Copy word for word, please, the lines of the entries below running from the one containing "Task: Click the Save project toolbar icon" to the one containing "The height and width of the screenshot is (702, 994).", both ends included.

Records supplied Block Start

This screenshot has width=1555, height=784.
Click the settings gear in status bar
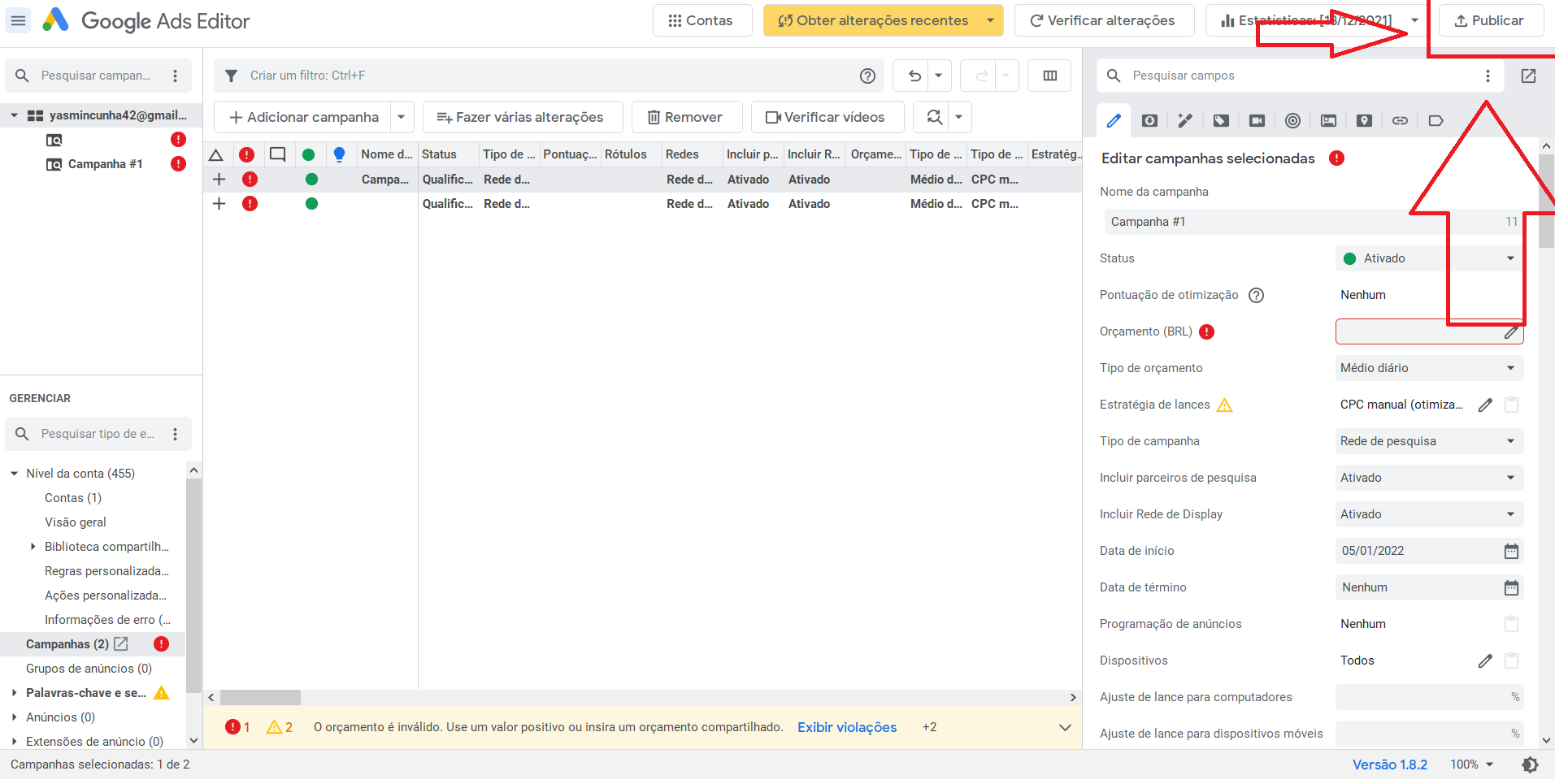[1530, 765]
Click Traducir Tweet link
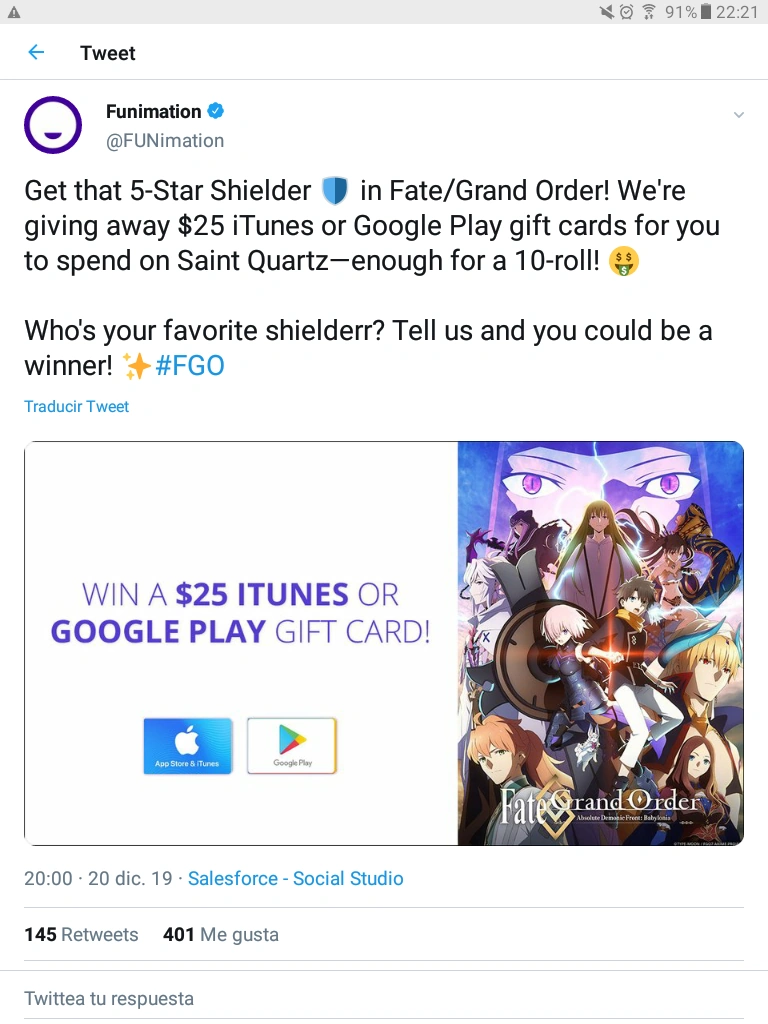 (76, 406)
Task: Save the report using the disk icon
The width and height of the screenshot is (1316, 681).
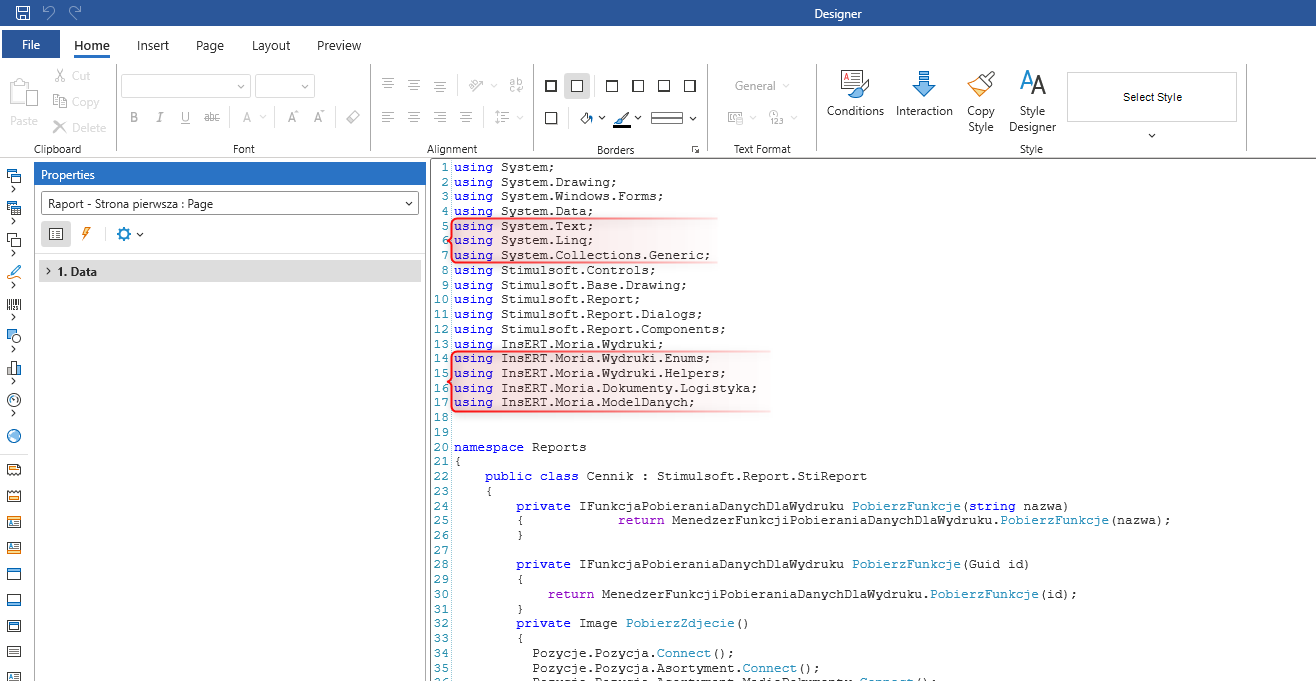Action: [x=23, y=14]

Records supplied Block End
Records supplied Block Start

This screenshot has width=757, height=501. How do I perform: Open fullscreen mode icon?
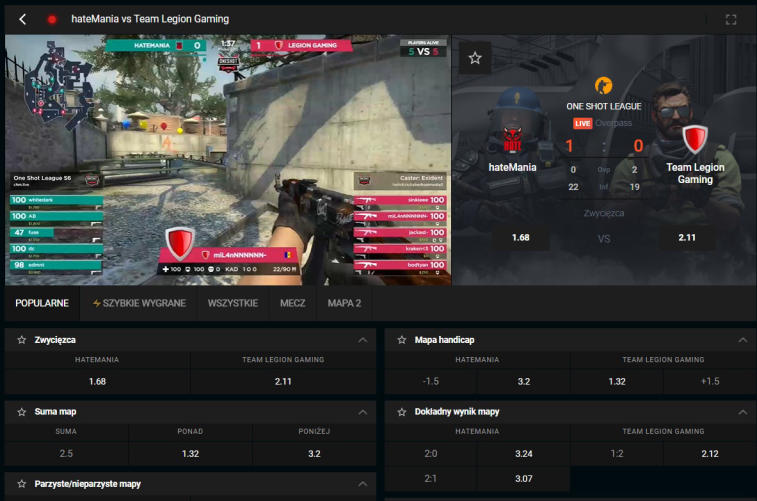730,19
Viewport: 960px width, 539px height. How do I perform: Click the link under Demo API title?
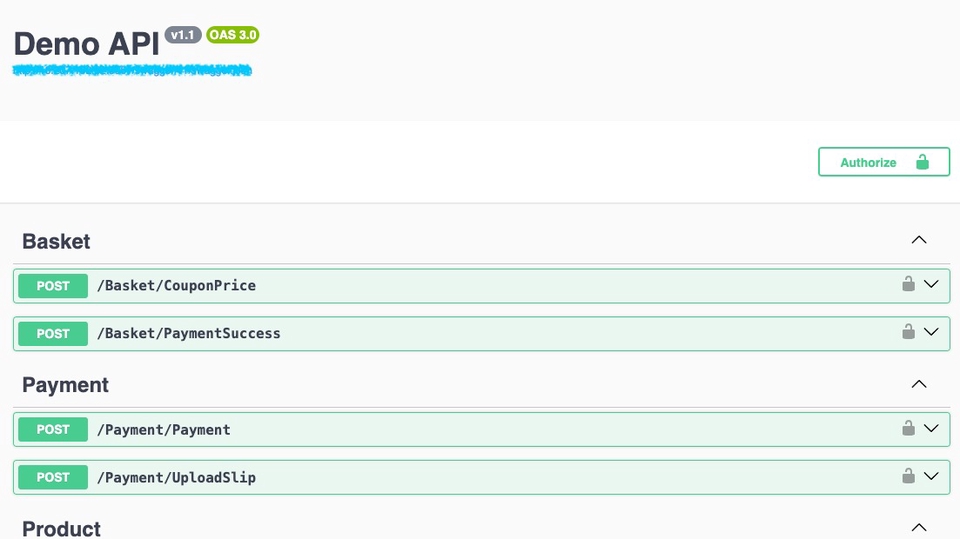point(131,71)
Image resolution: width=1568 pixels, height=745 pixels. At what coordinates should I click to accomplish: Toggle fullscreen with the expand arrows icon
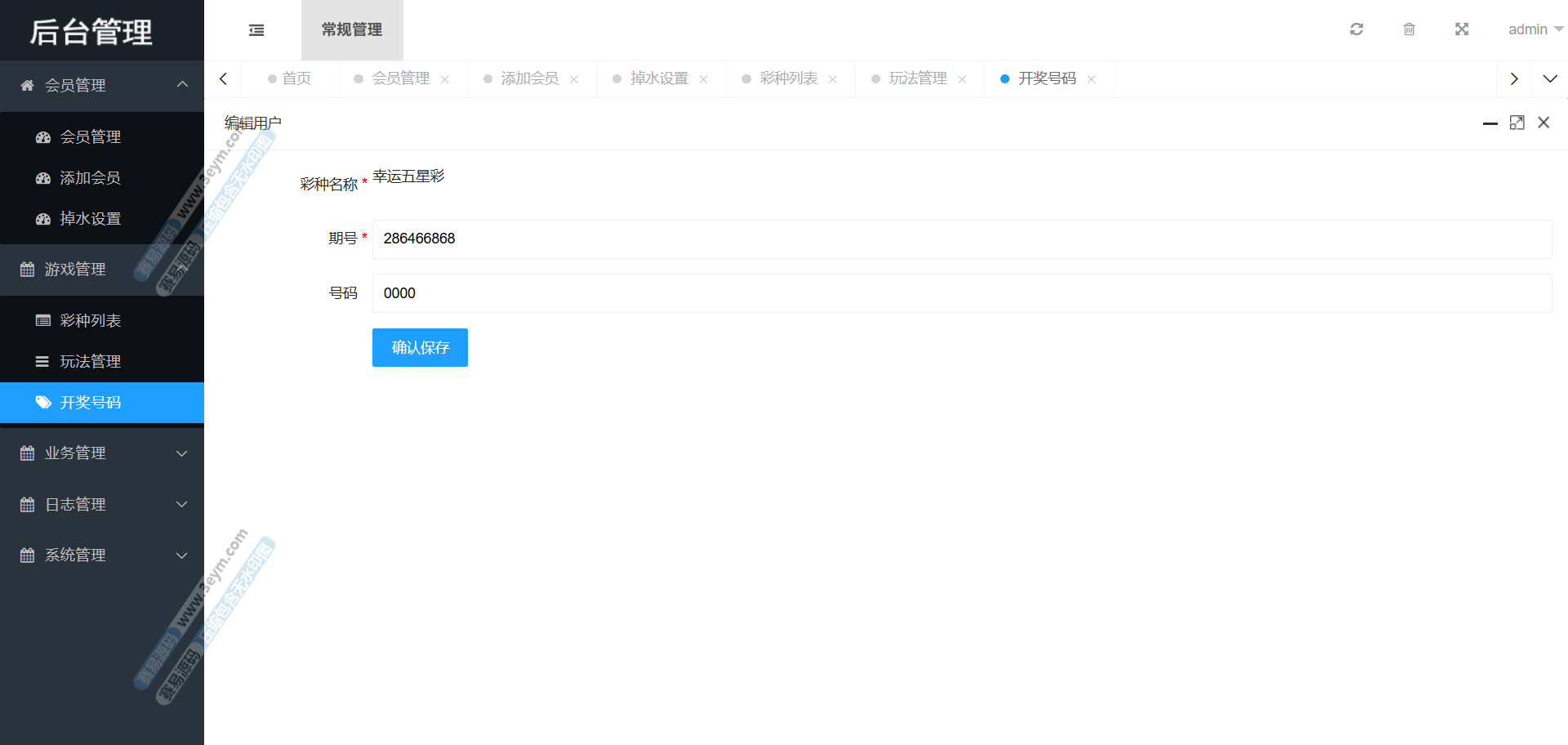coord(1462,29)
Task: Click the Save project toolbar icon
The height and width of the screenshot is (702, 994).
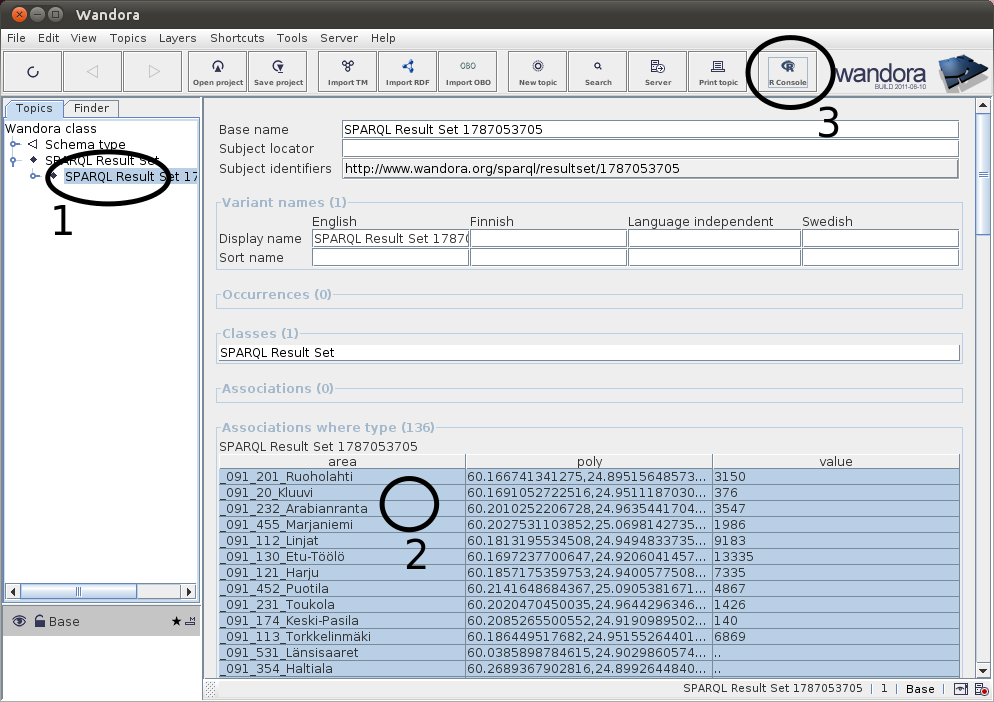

Records supplied Block End
Records supplied Block Start

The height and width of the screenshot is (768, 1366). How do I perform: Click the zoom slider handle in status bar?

Records supplied Block End

▶ **Written response**
Task: Click the Save project toolbar icon
The height and width of the screenshot is (702, 994).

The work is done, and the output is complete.